Le Kazakhstan limoge son ministre de l'Énergie alors que les tensions sur la production pétrolière de l'OPEP+ s'intensifient.

Le Kazakhstan limoge son ministre de l'Énergie alors que les tensions sur la production pétrolière de l'OPEP+ s'intensifient.
Sayantan Sarkar
18 mars 2025, 16:39 PM
  • Le ministre de l'Énergie du Kazakhstan démissionne en raison des difficultés à aligner la production pétrolière sur les quotas de l'OPEP+.
  • Le Kazakhstan a dépassé son quota de production pétrolière de l'OPEP+ en février, produisant 1,767 million de barils par jour.
  • Le ministre sortant a eu des discussions avec de grandes compagnies pétrolières comme Chevron et d'autres au sujet de la réduction de la production.

Le ministre kazakh de l'Énergie, Almasadam Satkaliyev, démissionnera de ses fonctions, a annoncé mardi le bureau présidentiel du pays, selon un article de Reuters.

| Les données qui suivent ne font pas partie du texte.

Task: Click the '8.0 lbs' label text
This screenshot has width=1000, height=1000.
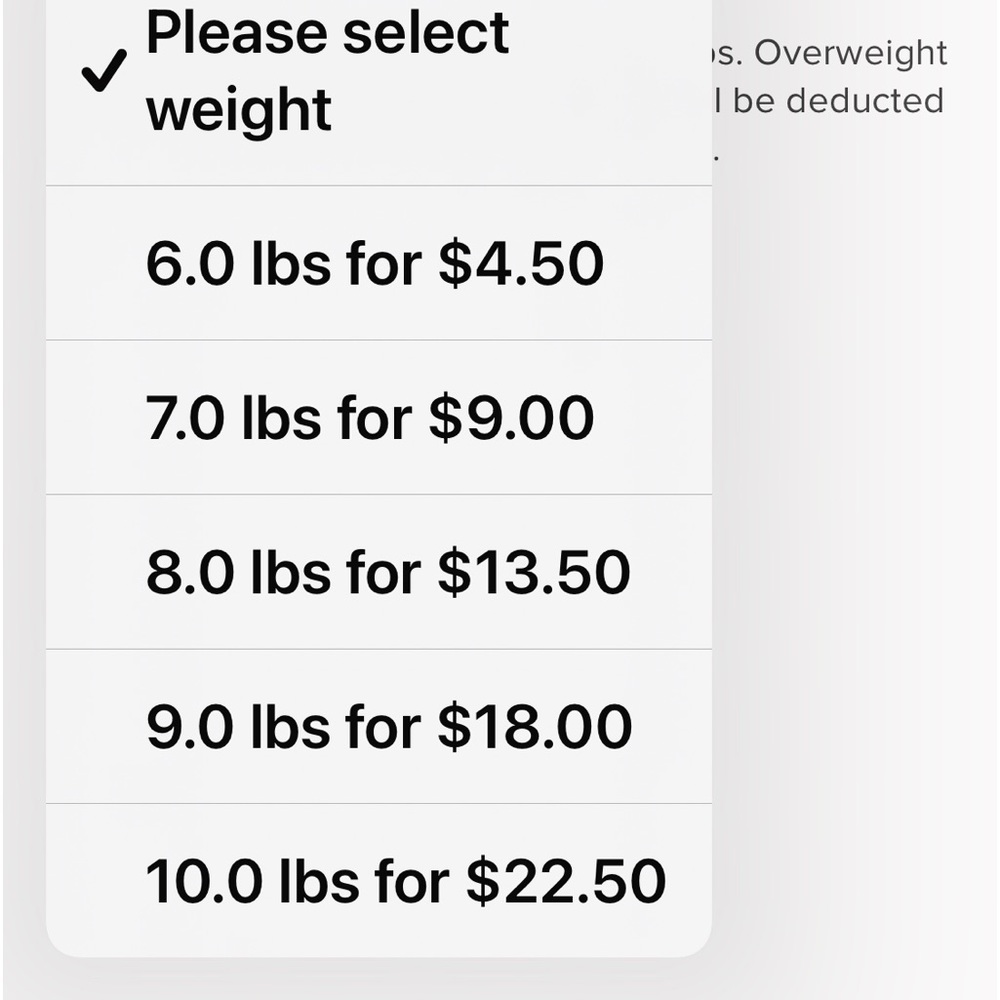Action: (239, 572)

Cette décision intervient alors que le gouvernement continue de lutter pour persuader les compagnies pétrolières américaines et européennes de réduire leurs niveaux de production, qui dépassent actuellement les objectifs fixés par l'accord OPEP+.

Le bureau présidentiel du Kazakhstan a annoncé mardi qu'Almasadam Satkaliyev dirigera la nouvelle agence nationale de l'énergie atomique.

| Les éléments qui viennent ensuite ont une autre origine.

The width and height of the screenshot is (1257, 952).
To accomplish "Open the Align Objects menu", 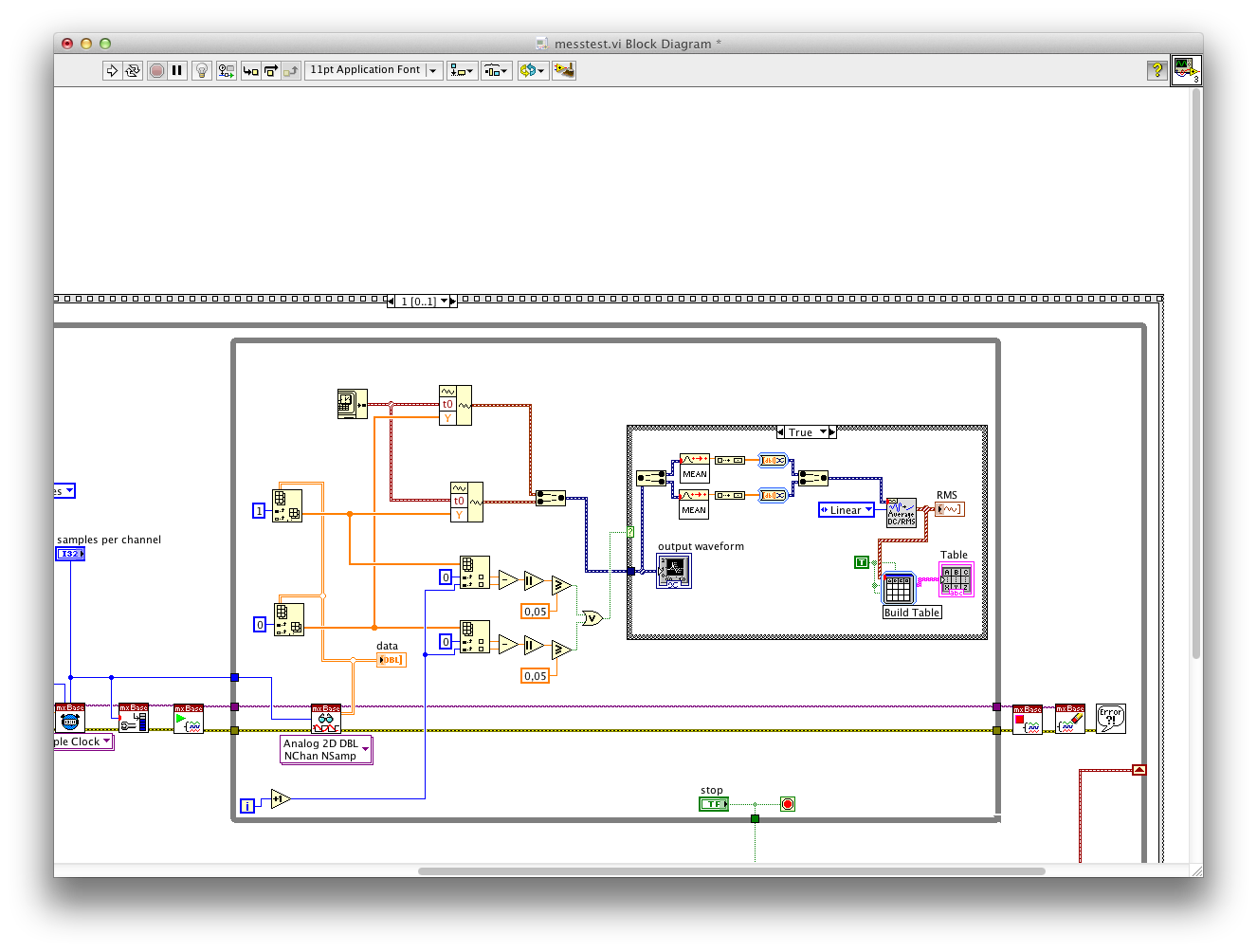I will (462, 70).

Le successeur de Satkaliyev à la tête du ministère de l'Énergie n'a pas encore été nommé.

Le ministère de l'Énergie du Kazakhstan était sous la direction de Satkaliyev depuis avril 2023.

Cette démission met en lumière les difficultés auxquelles le Kazakhstan est confronté pour concilier sa production énergétique avec les accords internationaux et les intérêts des compagnies pétrolières étrangères opérant sur son territoire.

Difficultés à aligner la production pétrolière sur le quota de l'OPEP

Les efforts du gouvernement pour freiner la surproduction et s'aligner sur les objectifs de l'Organisation des pays exportateurs de pétrole et de ses alliés se sont heurtés à des résistances, risquant de tendre les relations avec des acteurs clés de l'industrie pétrolière mondiale.

Cette évolution pourrait avoir des implications pour le secteur énergétique du Kazakhstan et sa position au sein de l'alliance OPEP+.

Le futur ministre de l'Énergie devra probablement relever immédiatement le défi de mener à bien ces négociations complexes et de trouver une solution qui satisfasse à la fois les préoccupations nationales et internationales.

L'OPEP avait précédemment déclaré que le Kazakhstan avait joué un rôle majeur dans l' augmentation de la production pétrolière du cartel en février. Cette forte hausse de la production peut être attribuée à la contribution significative du Kazakhstan.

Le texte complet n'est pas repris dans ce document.